Gastric remnant obstruction due to adenocarcinoma after remote roux-en-y gastric bypass

Discussion:

This case provides a grade example of an important consideration when evaluating a gastric bypass patient with acute abdominal pain: evaluate the gastric remnant and pancreaticobiliary limb carefully. 

Because the gastric remnant and pancreaticobiliary (afferent) limb is excluded from the efferent gastrointestinal tract (flow of ingested material), obstruction will not result in typical vomiting and relief of pressure. Instead, these patients will have worsening, severe abdominal pain as in this case, and can eventually proceeded to ischemic necrosis and perforation.

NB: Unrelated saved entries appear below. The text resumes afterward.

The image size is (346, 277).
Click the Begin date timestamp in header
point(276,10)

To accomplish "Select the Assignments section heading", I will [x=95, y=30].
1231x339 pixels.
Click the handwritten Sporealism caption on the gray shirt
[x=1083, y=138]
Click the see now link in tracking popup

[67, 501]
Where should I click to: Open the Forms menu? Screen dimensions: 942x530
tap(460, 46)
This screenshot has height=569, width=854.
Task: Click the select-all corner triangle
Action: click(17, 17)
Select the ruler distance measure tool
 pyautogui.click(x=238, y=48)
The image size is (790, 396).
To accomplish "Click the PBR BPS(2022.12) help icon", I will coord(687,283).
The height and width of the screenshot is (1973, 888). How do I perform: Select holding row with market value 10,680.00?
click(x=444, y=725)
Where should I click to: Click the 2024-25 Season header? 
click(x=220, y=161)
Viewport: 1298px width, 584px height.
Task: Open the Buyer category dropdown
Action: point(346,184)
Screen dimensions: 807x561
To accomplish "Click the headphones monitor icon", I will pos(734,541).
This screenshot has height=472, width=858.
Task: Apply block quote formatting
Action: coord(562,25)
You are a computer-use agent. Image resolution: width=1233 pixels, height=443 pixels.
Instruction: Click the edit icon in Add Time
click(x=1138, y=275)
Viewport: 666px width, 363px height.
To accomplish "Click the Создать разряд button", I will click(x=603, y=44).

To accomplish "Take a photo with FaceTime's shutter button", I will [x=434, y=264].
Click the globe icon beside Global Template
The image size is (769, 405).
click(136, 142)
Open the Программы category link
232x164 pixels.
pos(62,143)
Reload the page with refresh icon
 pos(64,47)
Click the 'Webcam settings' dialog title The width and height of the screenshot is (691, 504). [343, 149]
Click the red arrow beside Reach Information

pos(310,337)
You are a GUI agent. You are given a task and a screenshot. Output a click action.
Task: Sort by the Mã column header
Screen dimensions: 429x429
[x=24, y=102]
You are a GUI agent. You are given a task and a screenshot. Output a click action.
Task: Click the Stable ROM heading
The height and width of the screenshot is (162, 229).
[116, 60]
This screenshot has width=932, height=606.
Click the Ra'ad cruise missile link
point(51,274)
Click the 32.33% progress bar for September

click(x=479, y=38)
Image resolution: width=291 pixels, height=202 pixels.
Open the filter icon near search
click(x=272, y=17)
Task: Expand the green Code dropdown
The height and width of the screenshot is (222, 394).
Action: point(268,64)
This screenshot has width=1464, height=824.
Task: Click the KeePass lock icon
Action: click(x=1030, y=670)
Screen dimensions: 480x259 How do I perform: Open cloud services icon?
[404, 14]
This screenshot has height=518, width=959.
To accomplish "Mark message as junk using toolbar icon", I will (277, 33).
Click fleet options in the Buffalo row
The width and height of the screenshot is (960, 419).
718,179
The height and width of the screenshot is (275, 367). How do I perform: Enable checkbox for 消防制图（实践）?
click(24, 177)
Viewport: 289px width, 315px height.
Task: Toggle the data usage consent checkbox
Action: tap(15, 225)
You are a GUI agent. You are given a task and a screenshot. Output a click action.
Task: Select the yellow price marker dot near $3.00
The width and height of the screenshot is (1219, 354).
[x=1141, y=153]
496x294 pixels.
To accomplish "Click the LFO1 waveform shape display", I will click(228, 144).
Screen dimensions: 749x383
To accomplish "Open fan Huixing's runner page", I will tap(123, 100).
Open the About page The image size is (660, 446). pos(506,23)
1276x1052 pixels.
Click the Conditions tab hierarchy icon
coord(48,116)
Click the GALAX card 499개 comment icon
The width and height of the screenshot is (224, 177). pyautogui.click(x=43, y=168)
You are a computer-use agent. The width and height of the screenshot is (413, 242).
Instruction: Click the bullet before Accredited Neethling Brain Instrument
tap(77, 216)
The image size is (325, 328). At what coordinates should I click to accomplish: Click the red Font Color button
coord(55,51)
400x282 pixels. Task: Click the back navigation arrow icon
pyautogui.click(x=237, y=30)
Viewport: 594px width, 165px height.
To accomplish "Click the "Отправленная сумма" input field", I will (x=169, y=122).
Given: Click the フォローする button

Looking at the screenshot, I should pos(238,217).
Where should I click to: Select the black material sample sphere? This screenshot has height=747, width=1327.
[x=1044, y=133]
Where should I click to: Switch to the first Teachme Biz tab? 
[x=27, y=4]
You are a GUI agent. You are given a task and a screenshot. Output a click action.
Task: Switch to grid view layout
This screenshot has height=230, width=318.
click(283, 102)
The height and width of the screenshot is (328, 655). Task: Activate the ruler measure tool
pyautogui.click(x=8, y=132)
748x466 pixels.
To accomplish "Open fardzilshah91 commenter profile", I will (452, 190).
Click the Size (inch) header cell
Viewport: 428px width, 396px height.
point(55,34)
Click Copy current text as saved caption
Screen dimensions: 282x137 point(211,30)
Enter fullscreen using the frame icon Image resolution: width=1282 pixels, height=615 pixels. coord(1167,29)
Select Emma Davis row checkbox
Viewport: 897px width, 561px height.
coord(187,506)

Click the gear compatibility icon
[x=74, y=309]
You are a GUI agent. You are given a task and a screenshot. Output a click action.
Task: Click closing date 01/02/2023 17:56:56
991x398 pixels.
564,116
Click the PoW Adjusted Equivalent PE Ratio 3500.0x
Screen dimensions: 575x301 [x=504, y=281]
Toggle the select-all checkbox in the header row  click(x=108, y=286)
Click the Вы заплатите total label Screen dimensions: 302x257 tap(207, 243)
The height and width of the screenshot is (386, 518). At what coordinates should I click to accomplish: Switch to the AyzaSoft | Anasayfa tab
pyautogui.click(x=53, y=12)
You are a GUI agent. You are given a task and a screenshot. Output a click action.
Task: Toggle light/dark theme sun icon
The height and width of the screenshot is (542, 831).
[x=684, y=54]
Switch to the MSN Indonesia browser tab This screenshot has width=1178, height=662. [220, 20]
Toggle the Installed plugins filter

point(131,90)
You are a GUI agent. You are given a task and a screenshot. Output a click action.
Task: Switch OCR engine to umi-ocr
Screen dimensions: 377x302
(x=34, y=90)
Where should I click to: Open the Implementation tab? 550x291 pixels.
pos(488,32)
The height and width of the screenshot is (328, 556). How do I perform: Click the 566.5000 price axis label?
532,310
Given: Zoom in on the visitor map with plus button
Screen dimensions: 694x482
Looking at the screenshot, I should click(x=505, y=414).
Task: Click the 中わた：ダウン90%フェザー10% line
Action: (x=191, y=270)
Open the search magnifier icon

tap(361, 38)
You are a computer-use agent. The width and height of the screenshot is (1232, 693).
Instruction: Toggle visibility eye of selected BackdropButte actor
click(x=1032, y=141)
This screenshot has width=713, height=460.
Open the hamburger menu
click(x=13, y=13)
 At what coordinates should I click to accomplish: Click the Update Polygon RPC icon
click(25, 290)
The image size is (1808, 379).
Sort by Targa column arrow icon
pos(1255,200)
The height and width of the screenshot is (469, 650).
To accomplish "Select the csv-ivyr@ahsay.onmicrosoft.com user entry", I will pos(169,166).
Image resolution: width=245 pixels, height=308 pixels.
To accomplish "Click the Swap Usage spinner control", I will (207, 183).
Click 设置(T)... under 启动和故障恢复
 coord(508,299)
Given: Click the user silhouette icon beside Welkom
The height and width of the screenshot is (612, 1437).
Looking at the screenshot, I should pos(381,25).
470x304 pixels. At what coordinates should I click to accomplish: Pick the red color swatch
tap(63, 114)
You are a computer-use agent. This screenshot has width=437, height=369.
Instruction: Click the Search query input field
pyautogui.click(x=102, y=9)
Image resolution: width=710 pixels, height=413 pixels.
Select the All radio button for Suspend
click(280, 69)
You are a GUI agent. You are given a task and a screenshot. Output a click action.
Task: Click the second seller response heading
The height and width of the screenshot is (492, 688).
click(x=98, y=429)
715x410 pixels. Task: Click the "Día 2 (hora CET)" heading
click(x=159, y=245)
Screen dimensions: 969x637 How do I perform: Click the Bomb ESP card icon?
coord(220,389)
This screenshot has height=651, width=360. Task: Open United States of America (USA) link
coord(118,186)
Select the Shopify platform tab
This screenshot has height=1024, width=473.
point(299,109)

A gastric bypass patient should never such dilation of the blind-ending stomach as seen in this case, without raising the suspicion for obstruction of the afferent loop. In this case, there is thickening and angulation of the gastric antrum which was thought to represent volvulus of the gastric remnant (see coronal reformats). A mass was not suspected on the initial interpretation. 

At surgery, greater than one hour of adhesiolysis was performed, suggesting adhesions of the cause rather than volvulus. The operative report is quite long but provides a lot of detail and insight into the case. Surgical biopsy was negative for cancer. 

The patient had a venting g-tube placed at surgery and failed clamping, raising the concern for a mass causing the obstruction. Ultrasound guided biopsy was performed after filling the obstructed stomach with fluid, allowing a clear acoustic window for biopsy of the site of obstruction at the pylorus. Pathology results showed adenocarcinoma as responsible for the obstruction!

It is also important to evaluate for dilation of the duodenum and promixal jejunum to the jejunojejunostomy, as small bowel stricture or volvulus distally could also occur (afferent loop syndrome). These ares are normal in this case.